Halfway home? Transitional housing to help start a new life

Winnie Czulinski –

From Gen Z to senior, how should a community deal with people coping with addic­tion, mental illness, abuse and past-incarceration – and being unhoused? Downtown East has diverse resources, including paths to permanent homes.

“Transitional housing pro­grams are critically important,” says Mark Aston, executive di­rector of Covenant House To­ronto. “They provide that step­ping stone for a young person to move out of shelter, get back into the community. They give people time to stabilize, to start pursuing whatever their plans and interests are. It could be go­ing back to school, to college, working a career pathway, sav­ing some money.”

Covenant House operates about a third of the shelter beds for young people in Toronto and opened a respite program this winter. It has transitional op­tions that include several youth sharing a house, often with a live-in mentor and on-site staff, and affordable scattered site units. Overall, Covenant House Toronto has about 300 units, with the largest off-site facility housing about 65 residents.

The agency’s Rights of Pas­sage program gives young peo­ple an opportunity to learn and practise life skills before they move out on their own. They live on a shared floor with pri­vate rooms at the main Cove­nant House site. In addition to learning from chores and re­sponsibilities, the youth can ac­cess extensive support for em­ployment, school, job training and mental health.

When Mickey arrived at 17 years old, she was shy but de­termined and focused. “I was in school and also working, and very stressed,” she said. “But knowing I had a safe place to sleep at night, and meals to eat – that really meant a lot.”

Overnight youth worker Mar­va Townsend-Joao helped Mick­ey learn how to cook, budget, and feel safe. “I’m getting shiv­ers just thinking about the con­fidence that she developed from trying things and being resil­ient,” said Townsend-Joao.

Other Downtown East hous­ing initiatives include those of Elizabeth Fry Toronto, with programs such as the Phyllis Haslam Community Residential Program for women on parole; the Home for Good program, offering safe, stable housing for women with a history of home­lessness who are transitioning out of institutions; and the EF Housing Success program that supports continued housing sta­bility.

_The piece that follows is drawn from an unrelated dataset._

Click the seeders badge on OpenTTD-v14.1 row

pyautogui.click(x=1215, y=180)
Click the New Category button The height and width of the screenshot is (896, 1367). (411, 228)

St. Michael’s Homes on Carl­ton Street and Gerrard Street has 75 beds in four residential settings, out-patient counselling and psychotherapy, and a drop-in serving clients experiencing mental health problems. Transi­tional programs offer stays of up to 12 months or even four years. Still, it’s a struggle.

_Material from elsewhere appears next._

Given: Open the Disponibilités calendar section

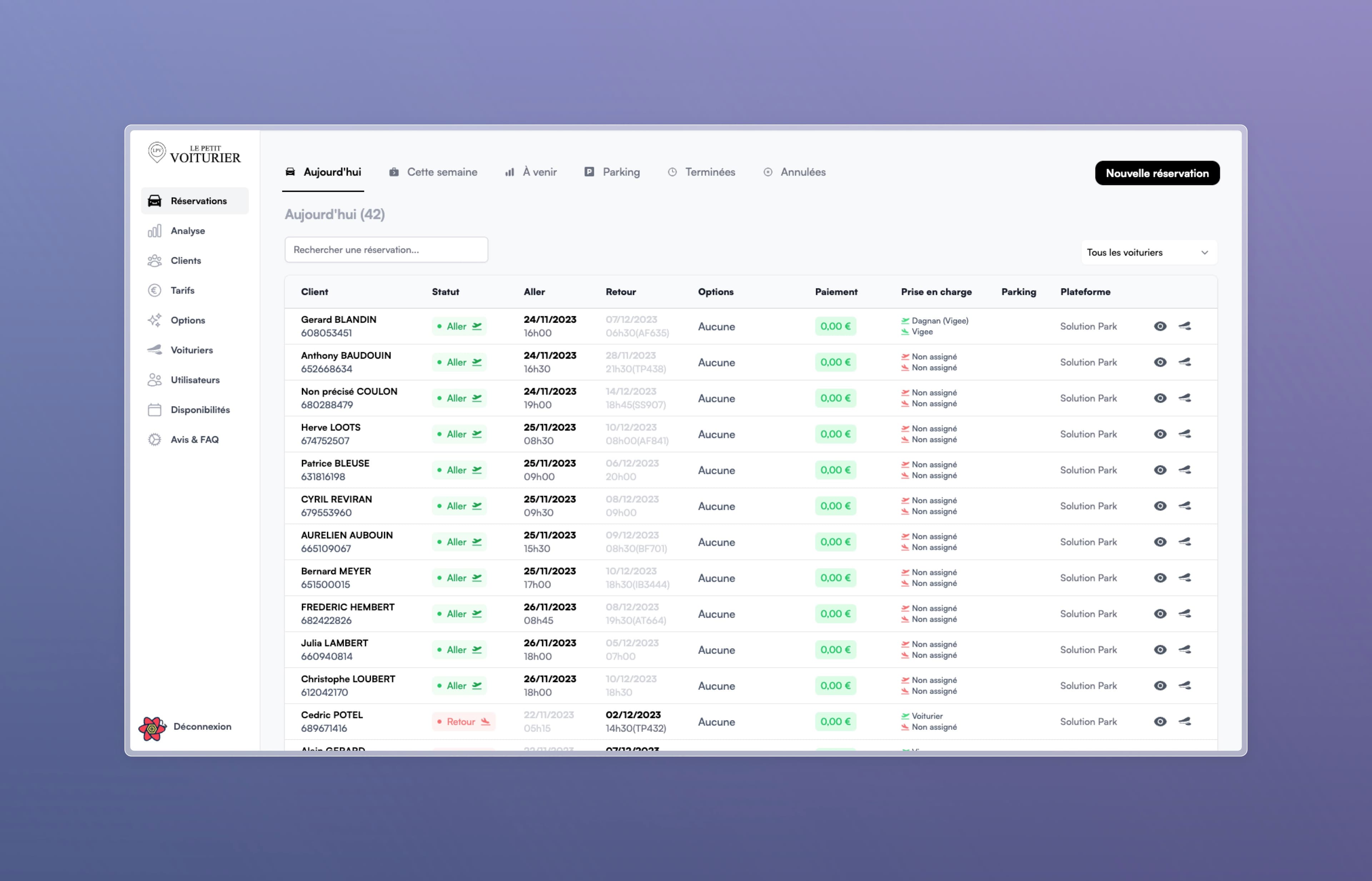Looking at the screenshot, I should pos(200,410).
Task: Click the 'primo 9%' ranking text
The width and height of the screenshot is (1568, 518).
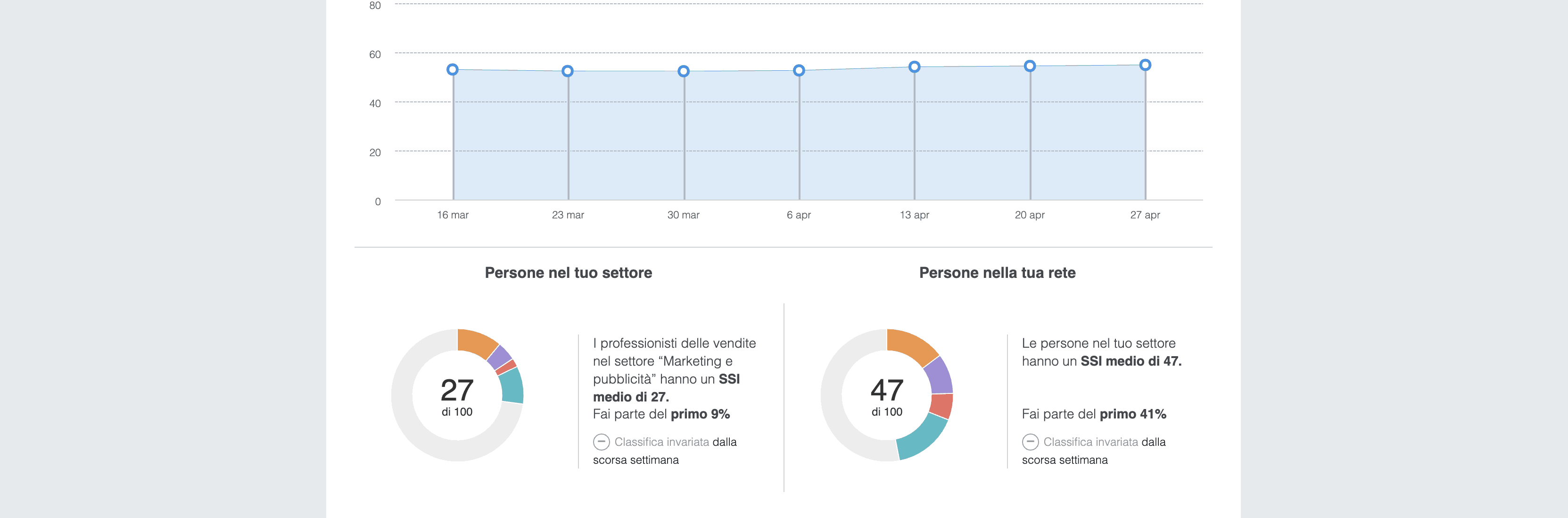Action: click(700, 414)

Yonge Street Mission, which assisted 208 adults and youth in 2025, is in its 130th year. Its manager of housing, Kristin Booy, says, “The biggest chal­lenges are linked to an over­burdened shelter system and an overburdened subsidized hous­ing system. The private market is inaccessible, shelters are full and there is over a decade-long waiting list for a subsidized housing unit.”

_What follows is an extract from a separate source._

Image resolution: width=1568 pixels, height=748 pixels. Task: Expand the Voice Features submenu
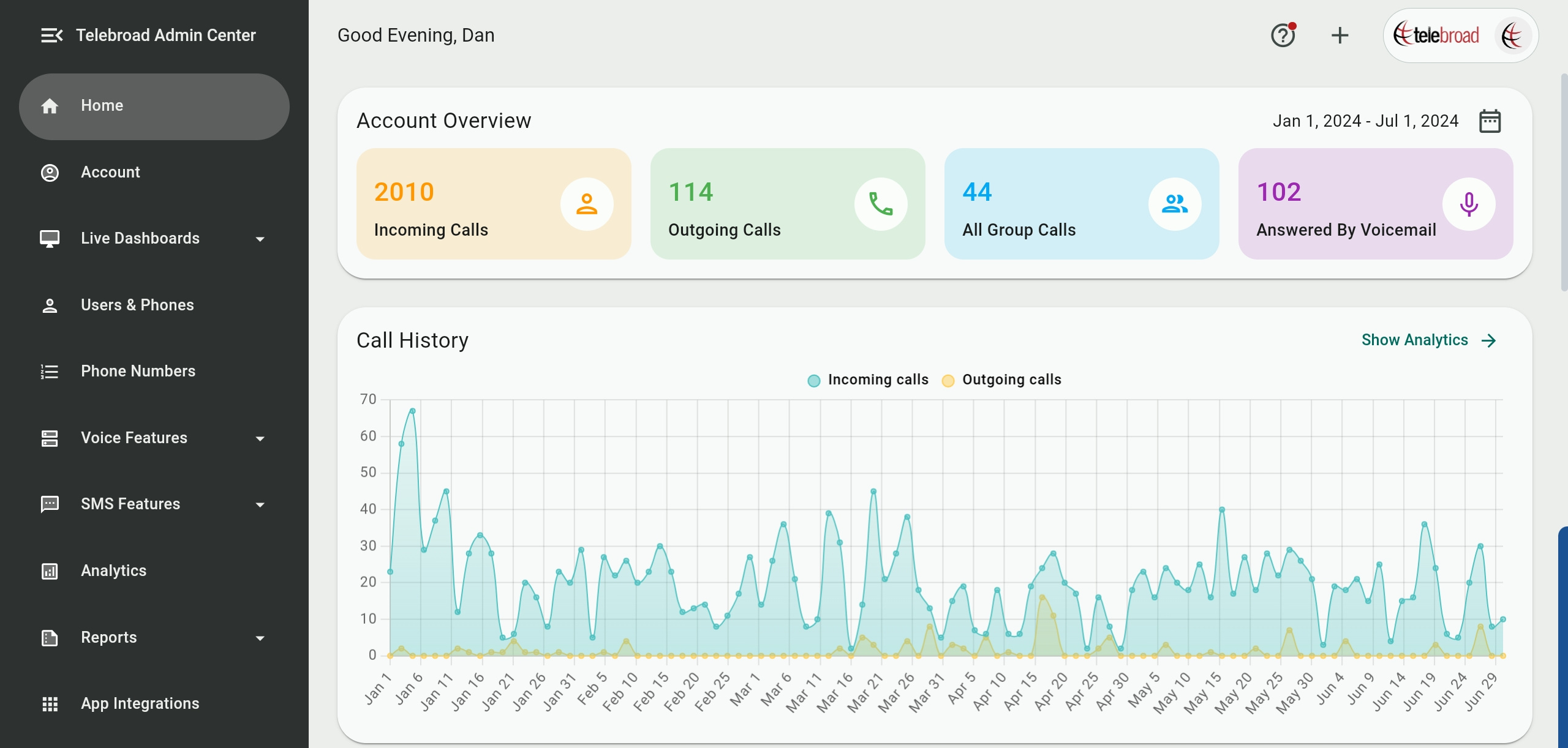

The mission’s Genesis Place has 26 rent-geared-to-income units, some of them permanent. New vacancies are filled via a referral process and agreement from the tenant to work on goals for three years.

“Since [the facility] was built in 1990, it has sought to provide housing for the hard-to-house,” says Booy. Vacancies are filled with people from the shelter system or short-term transition­al housing.

“We strive to create a place where individuals and house­holds can stabilize while expe­riencing a safe and affordable place to live.” Supports and goal-setting help people transi­tion to a permanent option.

One man with history of trau­ma and physical disability, who came from the mission’s Ever­green Centre for Street-Involved Youth, began to open up at Gen­esis Place. Social assistance problems were corrected and he applied to, and was accepted at, a college to work on a social ser­vices diploma. He then received subsidized permanent housing from the Toronto Community Housing Corporation.

Yonge Street Mission is de­veloping a section of Gerrard Street East with ELEV8 by YSM, a housing rental model of 194 units, with employment and entrepreneurship hubs. The Progress in Place project aims to create a pathway out of so­cial housing into affordable and workforce housing, and ulti­mately market housing.

Mickey, who was helped by Covenant House Toronto’s Rights of Passage transitional housing program, graduated from nursing school and got community housing from Cov­enant House. “I still use their counseling services and health­care. It’s really nice to know that there’s backup and that there’s a safety net.

“I honestly don’t know where I’d be right now if it hadn’t been for Covenant House.”